### Short exercise A
Print the Okta analysis from "The market reaction" down to "is in red).".
### Short exercise B
For each statement below, say yes or no according to the Okta analysis and quote the words from it that decide the answer. (i) Management discloses the average contract duration in every earnings call. (ii) Current RPO makes up about 60% of total RPO. (iii) The decline in the non-current balances started in 4Q23.
### Short exercise C
Pick up the Okta analysis after its last sentence and continue writing it.

## start Reading passage

The market reaction was excessive because there were no surprises. Part of the reaction is due to the general excessive rebound of the broader market, whereby investors are pricing in expectations with little room for disappointment. But we also surmise that perhaps investors are noticing what we have, which is Okta’s non-current RPO (Remaining Performance Obligations), and its components non-current deferred revenue and non-current backlog (value of outstanding orders not yet invoiced) have entered negative growth territory. In other words, these balances are in decline, and this started in 4Q23 (one quarter after our last Okta ER update) as indicated in the following analysis (negative growth is in red).
The cause for the declining balances of non-current deferred revenue and backlog is partly attributed to Okta’s shortening average contract duration. Management do not disclose the average contract duration in every earnings call, but a few quarters ago it was ~3 years and in 1Q24 it was unveiled that it is now 2.5 years. Though, this is a small change in comparison to the growing divergence between current and non-current RPO, which makes one question the 2.5-year duration shared in the earnings call. Just by looking at the current RPO’s proportion of total RPO (about 60%), we can see that Okta’s obligations are skewed more toward those of 12 months or less, which would suggest the number should be much lower than 2.5 years. The counter to this suspicion is that the non-current RPO might include lots of extra-long duration (perhaps 3+ years) contracts; however, if this was the case you would expect the value to be higher to reflect this.

## end Reading passage
## start Given material

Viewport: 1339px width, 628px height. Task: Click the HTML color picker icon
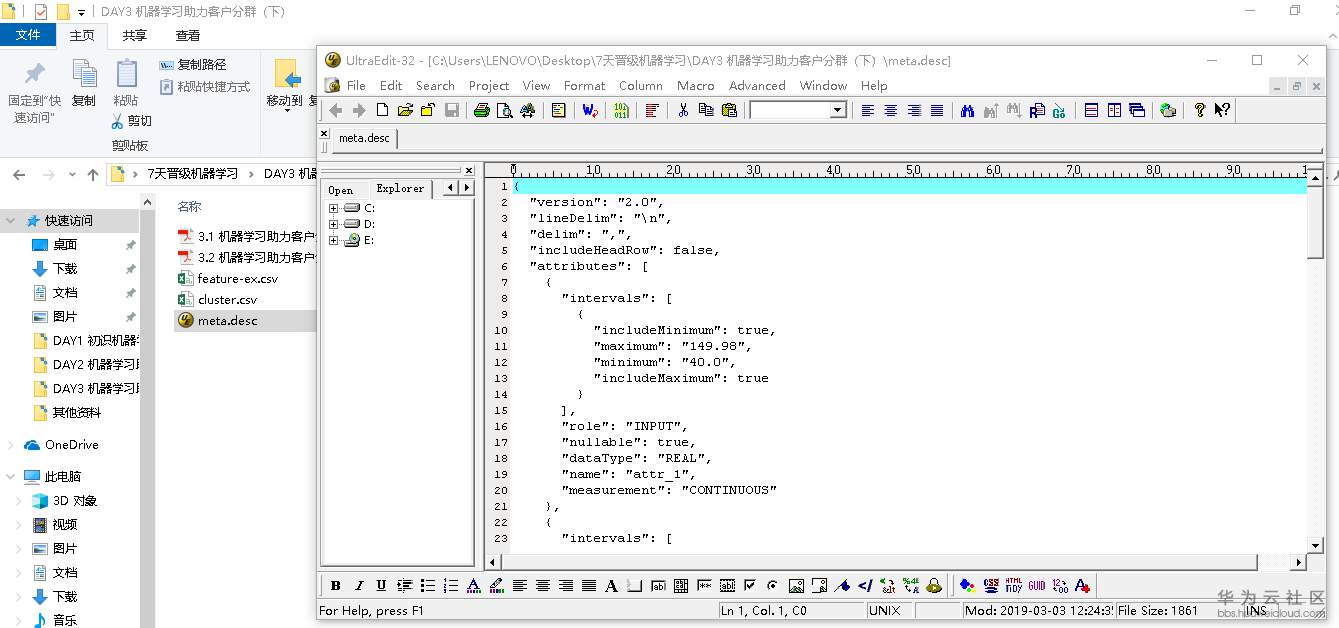coord(966,586)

## end Given material

### Result A
The market reaction was excessive because there were no surprises. Part of the reaction is due to the general excessive rebound of the broader market, whereby investors are pricing in expectations with little room for disappointment. But we also surmise that perhaps investors are noticing what we have, which is Okta’s non-current RPO (Remaining Performance Obligations), and its components non-current deferred revenue and non-current backlog (value of outstanding orders not yet invoiced) have entered negative growth territory. In other words, these balances are in decline, and this started in 4Q23 (one quarter after our last Okta ER update) as indicated in the following analysis (negative growth is in red).

### Result B
(i) No: "Management do not disclose the average contract duration in every earnings call"
(ii) Yes: "the current RPO’s proportion of total RPO (about 60%)"
(iii) Yes: "this started in 4Q23"

### Result C
PANW’s and FTNT’s average contract duration has been consistently around 2.2 to 2.7 years and they have maintained RPO growth over 30%+. Given Okta’s sharp decline in RPO growth down to 9%, especially the non-current, for us it is hard to reconcile that with management’s submission of a 2.5-year average contract duration. All in all, this analysis makes us somewhat suspicious. While we appreciate Todd McKinnon’s leadership, he and his team have attempted to cover things up in the past (e.g., the misleading disclosures regarding the progress of Auth0 integration; the breach involving the Lapsus$ hacker incident). This is a risk investors ought to factor into their position in Okta.
As Okta has very small and declining non-current deferred revenue, and a backlog that is in decline, the company’s visibility beyond 12 months is limited. Right now, it is not in a position to provide longer-term guidance like it was doing before 2Q23. It had to scrap the longer-term guidance for FY26 in large part because they have radically less revenue beyond 12 months lined up than they did before.
To counter this, Okta needs to land larger deals spread across a longer period like PANW and FTNT are doing. If they do this, they will increase backlog and non-current deferred revenue >>> which increases non-current RPO >>> which provides longer-term revenue visibility >>> which helps management provide better guidance and avoid disgruntling investors with sharp downward revisions to growth.